--- Data to use Enclosed Below ---
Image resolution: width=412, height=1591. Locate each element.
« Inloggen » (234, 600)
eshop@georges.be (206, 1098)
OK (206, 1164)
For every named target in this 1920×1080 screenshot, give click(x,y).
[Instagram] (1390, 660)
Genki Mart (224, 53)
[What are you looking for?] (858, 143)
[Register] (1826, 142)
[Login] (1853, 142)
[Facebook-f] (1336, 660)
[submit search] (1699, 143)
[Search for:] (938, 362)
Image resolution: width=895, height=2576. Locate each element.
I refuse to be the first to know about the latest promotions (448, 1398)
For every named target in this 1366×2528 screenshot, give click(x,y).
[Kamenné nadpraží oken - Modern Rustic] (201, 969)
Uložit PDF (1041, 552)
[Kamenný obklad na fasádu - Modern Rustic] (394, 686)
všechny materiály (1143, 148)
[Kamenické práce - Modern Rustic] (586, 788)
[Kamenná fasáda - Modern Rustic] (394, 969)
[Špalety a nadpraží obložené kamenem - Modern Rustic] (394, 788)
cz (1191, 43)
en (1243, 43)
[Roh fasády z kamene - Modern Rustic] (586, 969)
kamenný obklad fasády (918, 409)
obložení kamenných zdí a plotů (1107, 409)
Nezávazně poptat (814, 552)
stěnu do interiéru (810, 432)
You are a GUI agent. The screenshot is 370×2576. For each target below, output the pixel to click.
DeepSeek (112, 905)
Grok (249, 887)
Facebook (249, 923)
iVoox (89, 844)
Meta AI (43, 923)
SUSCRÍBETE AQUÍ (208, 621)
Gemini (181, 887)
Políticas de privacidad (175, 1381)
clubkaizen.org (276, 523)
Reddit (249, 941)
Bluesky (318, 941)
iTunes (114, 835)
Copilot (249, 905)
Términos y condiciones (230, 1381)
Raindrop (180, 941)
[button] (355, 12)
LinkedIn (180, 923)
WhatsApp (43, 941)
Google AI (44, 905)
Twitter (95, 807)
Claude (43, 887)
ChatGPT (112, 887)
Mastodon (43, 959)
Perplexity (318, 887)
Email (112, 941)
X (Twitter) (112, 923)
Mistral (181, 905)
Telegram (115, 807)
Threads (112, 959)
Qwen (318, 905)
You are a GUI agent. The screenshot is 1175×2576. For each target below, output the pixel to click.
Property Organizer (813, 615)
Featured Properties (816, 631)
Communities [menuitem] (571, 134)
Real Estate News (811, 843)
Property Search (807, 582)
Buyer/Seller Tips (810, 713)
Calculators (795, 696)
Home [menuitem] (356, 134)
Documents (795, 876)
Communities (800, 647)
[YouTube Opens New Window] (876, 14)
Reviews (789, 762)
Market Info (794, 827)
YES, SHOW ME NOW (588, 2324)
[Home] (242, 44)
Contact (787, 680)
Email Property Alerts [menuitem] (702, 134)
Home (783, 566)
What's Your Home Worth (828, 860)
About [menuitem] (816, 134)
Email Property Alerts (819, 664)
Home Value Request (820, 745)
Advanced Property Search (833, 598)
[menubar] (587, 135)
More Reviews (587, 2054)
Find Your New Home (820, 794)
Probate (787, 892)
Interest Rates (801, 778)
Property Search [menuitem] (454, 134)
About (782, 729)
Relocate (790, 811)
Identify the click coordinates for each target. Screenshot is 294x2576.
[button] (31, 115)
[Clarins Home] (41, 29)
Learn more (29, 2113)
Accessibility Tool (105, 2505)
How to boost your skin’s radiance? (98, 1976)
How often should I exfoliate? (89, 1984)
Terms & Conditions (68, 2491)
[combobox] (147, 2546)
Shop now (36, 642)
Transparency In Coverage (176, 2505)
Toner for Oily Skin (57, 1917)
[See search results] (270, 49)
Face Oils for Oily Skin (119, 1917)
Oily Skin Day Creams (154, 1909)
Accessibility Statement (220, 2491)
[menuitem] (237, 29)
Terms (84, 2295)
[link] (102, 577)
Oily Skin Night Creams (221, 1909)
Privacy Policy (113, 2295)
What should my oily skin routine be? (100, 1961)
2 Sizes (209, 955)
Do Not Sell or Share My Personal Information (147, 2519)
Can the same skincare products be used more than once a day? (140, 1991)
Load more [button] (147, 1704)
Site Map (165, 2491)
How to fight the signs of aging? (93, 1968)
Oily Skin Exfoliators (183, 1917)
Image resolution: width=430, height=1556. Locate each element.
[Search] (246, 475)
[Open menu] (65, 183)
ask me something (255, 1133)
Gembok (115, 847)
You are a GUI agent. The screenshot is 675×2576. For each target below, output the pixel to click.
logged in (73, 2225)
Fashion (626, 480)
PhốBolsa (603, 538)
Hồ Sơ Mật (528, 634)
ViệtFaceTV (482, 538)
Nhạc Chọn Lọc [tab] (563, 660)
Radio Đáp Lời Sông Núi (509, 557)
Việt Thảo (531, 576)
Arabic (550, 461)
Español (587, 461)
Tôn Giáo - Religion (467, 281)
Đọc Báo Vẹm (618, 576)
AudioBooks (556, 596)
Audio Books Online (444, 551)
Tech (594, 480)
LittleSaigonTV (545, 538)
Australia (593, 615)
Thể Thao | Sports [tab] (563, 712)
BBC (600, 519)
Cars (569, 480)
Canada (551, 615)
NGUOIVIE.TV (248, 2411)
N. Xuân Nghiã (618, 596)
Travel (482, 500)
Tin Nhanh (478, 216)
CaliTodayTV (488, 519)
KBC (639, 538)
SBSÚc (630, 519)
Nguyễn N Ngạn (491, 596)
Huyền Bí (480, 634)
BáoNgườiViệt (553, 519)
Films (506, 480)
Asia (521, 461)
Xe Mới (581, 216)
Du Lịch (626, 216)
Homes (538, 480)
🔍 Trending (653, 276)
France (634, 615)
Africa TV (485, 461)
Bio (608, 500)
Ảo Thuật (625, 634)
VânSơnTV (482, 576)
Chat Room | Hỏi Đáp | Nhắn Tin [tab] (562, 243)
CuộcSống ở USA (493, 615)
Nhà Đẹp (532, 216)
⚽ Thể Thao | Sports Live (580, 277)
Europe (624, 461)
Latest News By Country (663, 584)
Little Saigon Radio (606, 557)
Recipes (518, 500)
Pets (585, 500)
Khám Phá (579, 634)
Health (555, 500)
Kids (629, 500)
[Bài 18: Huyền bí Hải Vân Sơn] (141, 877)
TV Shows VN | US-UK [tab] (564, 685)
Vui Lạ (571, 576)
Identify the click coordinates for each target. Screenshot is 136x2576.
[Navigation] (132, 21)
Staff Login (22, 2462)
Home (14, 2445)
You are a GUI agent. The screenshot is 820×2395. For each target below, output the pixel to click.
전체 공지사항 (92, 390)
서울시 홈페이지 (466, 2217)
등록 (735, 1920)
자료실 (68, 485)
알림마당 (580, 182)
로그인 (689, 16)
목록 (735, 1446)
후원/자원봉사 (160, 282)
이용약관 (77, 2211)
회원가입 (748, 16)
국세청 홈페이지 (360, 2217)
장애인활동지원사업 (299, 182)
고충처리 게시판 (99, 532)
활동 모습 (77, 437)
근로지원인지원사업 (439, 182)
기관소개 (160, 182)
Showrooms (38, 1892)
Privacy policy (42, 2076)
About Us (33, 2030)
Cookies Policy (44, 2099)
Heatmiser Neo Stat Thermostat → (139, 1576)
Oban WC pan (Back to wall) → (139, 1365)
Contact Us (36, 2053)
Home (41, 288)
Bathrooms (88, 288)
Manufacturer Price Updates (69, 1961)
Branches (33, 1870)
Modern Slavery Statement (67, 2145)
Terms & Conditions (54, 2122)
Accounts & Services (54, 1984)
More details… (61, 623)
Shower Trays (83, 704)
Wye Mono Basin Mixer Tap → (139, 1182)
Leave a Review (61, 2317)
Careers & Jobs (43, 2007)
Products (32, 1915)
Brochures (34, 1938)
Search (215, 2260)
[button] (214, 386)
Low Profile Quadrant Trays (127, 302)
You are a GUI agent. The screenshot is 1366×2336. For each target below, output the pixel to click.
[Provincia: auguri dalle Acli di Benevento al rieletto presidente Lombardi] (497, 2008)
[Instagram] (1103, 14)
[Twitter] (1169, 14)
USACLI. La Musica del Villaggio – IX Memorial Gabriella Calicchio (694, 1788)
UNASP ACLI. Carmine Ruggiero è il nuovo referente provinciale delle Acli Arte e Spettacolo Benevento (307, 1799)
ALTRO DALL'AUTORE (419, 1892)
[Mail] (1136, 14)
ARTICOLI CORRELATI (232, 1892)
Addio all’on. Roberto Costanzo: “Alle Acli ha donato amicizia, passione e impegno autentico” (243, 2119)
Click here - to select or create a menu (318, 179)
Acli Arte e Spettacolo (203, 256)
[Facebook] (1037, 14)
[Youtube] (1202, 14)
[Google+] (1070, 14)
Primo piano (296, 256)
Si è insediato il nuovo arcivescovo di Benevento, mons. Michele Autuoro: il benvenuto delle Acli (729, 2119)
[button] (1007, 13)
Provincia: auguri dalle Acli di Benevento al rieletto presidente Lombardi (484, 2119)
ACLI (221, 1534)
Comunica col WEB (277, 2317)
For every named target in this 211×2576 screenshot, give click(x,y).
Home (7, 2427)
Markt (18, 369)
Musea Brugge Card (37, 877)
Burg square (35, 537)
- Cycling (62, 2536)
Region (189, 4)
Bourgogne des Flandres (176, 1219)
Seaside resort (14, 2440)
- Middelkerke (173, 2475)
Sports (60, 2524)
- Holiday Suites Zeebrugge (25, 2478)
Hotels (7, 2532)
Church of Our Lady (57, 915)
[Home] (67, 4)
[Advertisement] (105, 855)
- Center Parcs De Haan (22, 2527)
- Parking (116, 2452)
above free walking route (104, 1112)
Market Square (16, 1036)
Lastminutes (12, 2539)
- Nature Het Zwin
--- End of Enclosed Data to use ---
--- Problem description ---
Up to and including the line with "en (1243, 43)", restate the records above word for word from the very first line.

--- Exercise solution ---
Image resolution: width=412, height=1591. Locate each element.
« Inloggen » (234, 600)
eshop@georges.be (206, 1098)
OK (206, 1164)
For every named target in this 1920×1080 screenshot, give click(x,y).
[Instagram] (1390, 660)
Genki Mart (224, 53)
[What are you looking for?] (858, 143)
[Register] (1826, 142)
[Login] (1853, 142)
[Facebook-f] (1336, 660)
[submit search] (1699, 143)
[Search for:] (938, 362)
Image resolution: width=895, height=2576. Locate each element.
I refuse to be the first to know about the latest promotions (448, 1398)
For every named target in this 1366×2528 screenshot, give click(x,y).
[Kamenné nadpraží oken - Modern Rustic] (201, 969)
Uložit PDF (1041, 552)
[Kamenný obklad na fasádu - Modern Rustic] (394, 686)
všechny materiály (1143, 148)
[Kamenické práce - Modern Rustic] (586, 788)
[Kamenná fasáda - Modern Rustic] (394, 969)
[Špalety a nadpraží obložené kamenem - Modern Rustic] (394, 788)
cz (1191, 43)
en (1243, 43)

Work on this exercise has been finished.